ABIDJAN, Ivory Coast (AP) — The U.N. said armed men blocked some 60 families without food or water from leaving a church Tuesday, as one man who escaped the violence-plagued neighborhood described "fleeing the smell of the dead."
The U.N.'s refugee agency expressed alarm about the dire conditions facing people trying to get out of the Abobo district of Abidjan after days of violence there.
"There are reports of many dead bodies, buses burned and shops looted, and of young militiamen attacking people inside their homes," the agency said in a statement.

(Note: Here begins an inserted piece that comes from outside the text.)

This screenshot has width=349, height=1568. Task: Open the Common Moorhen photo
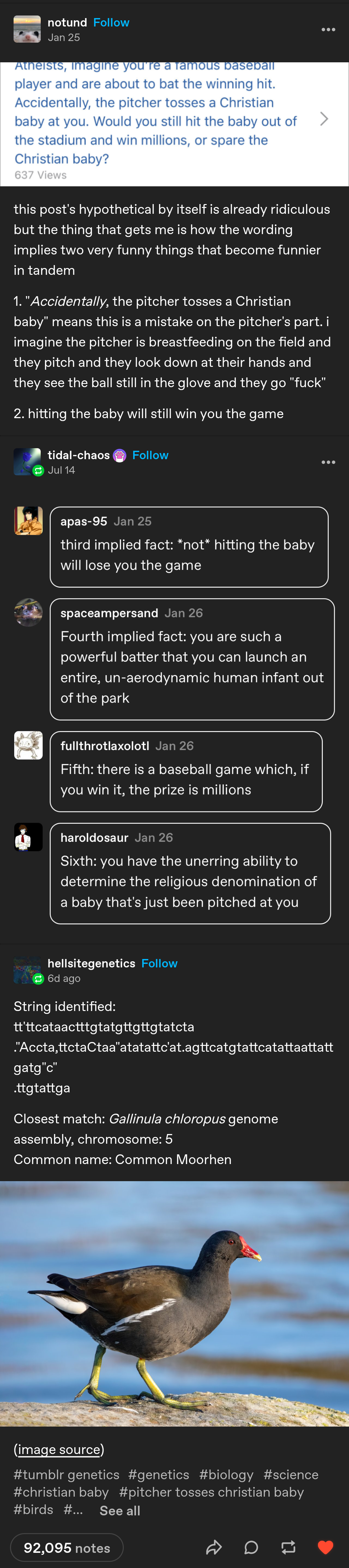pos(174,1303)
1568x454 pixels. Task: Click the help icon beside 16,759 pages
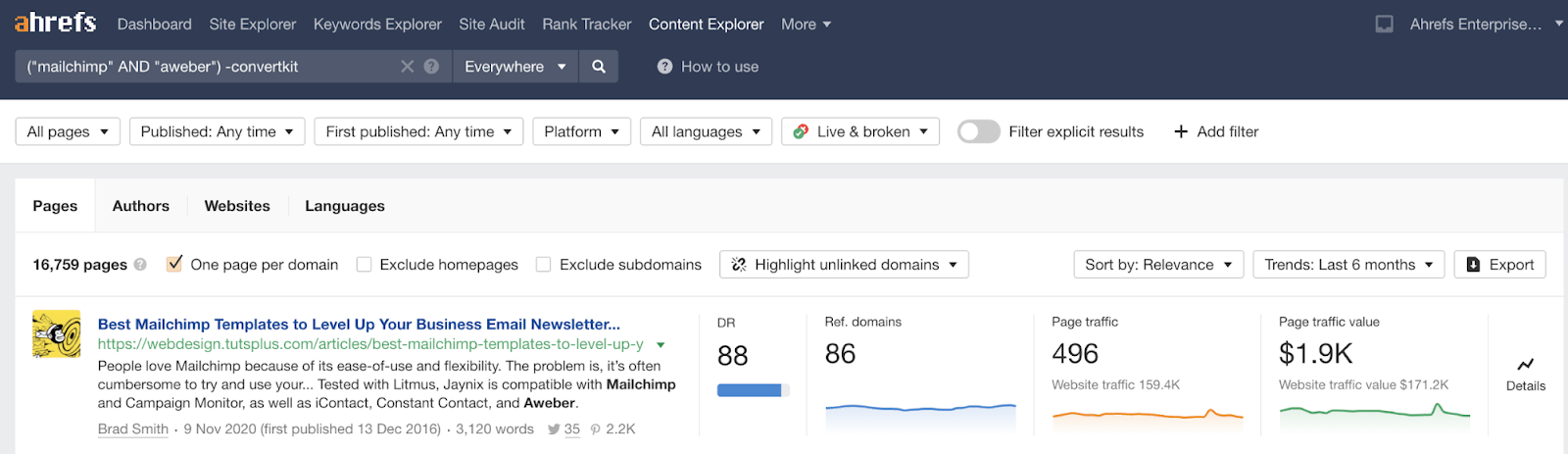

One man, Jean Bleou, said Abobo was quickly becoming uninhabitable. Several dozen people have been killed over the past week in bloody clashes.

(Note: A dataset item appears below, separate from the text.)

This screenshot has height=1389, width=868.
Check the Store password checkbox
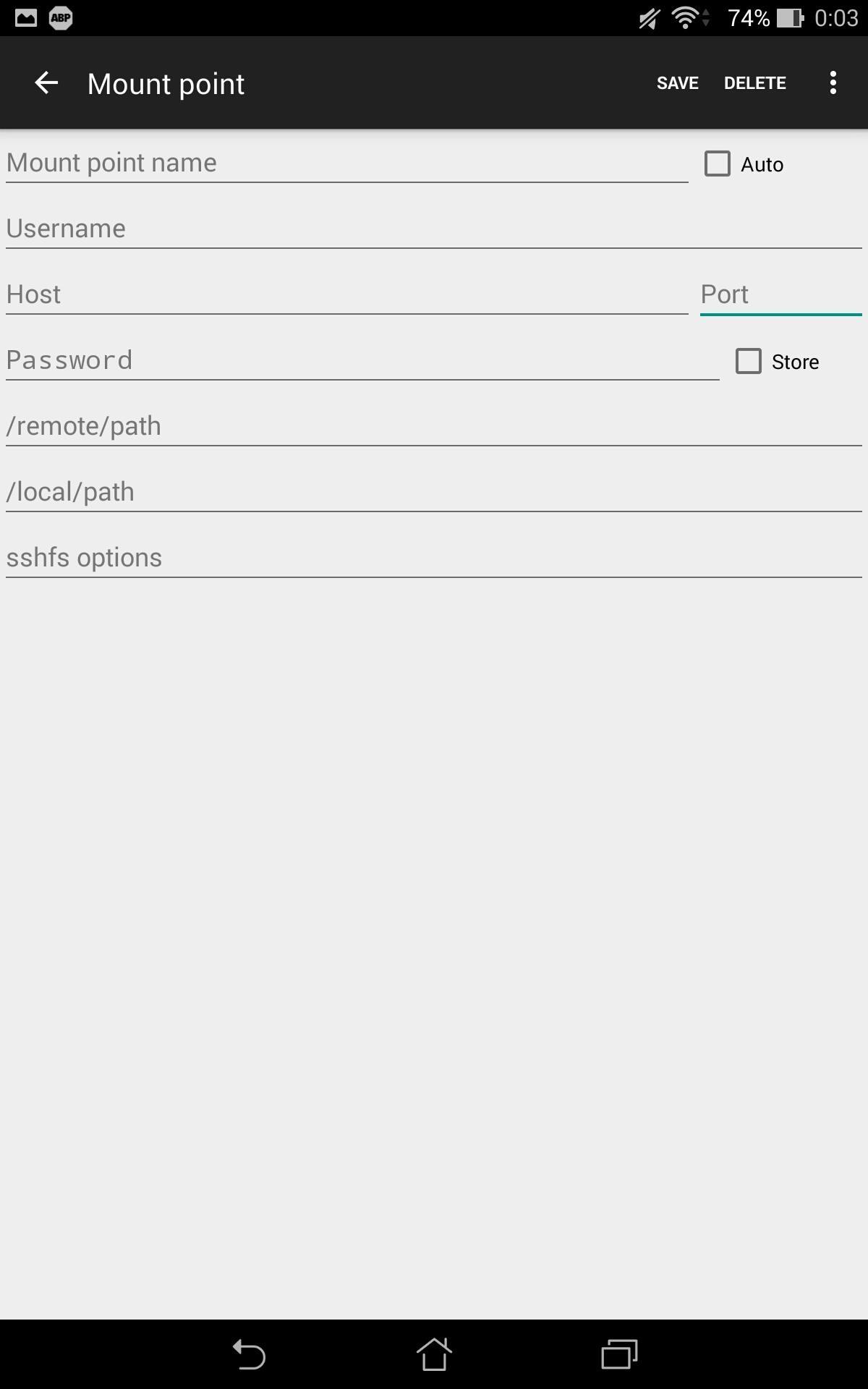(x=749, y=361)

"I saw at least seven bodies on my way out," he said. "We were fleeing the smell of the dead."
Sitting president Laurent Gbagbo has refused to cede power three months after the U.N. said Alassane Ouattara won the election.
The standoff already has claimed the lives of hundreds of Ouattara supporters, victims of targeted assassinations and "disappearances" carried out at night by security forces loyal to Gbagbo. The conflict has reached a new level of intensity as commandos allied with Ouattara infiltrated Abobo.
They struck back, killing police and transforming the nature of the conflict from one pitting the police against unarmed demonstrators to one between two armed forces.
On Tuesday, hundreds of government employees lined up in front of local banks in Abidjan to receive their paychecks.
Teacher Marcelin Gnahe said he received his full pay of about $500 but was worried about the future.
"It's like someone has put a bag over your head and sealed it," he said.
The regional central bank headquartered in Senegal has frozen Gbagbo's access to state accounts, threatening his ability to continue paying civil servants. Major international banks have shuttered their operations in Ivory Coast amid the uncertainty, prompting panic among customers.
Multiple delegations of African leaders have come through Abidjan, Ivory Coast's commercial hub, in an attempt to persuade Gbagbo to leave office. Gbagbo has rejected all their proposals, including offers of amnesty and a comfortable exile abroad.
Opponents are trying to strangle his administration financially, and the European Union has prohibited European ships from docking in its port.
Meanwhile, the government said Tuesday it is banning residents from filling jerrycans with gas as fears of a shortage grow. Motorists in Abidjan rushed to fill up their car's tanks, then went home to siphon the gas into a jerrycan, in an effort to stockpile. Some gas stations have already run out of supplies and closed.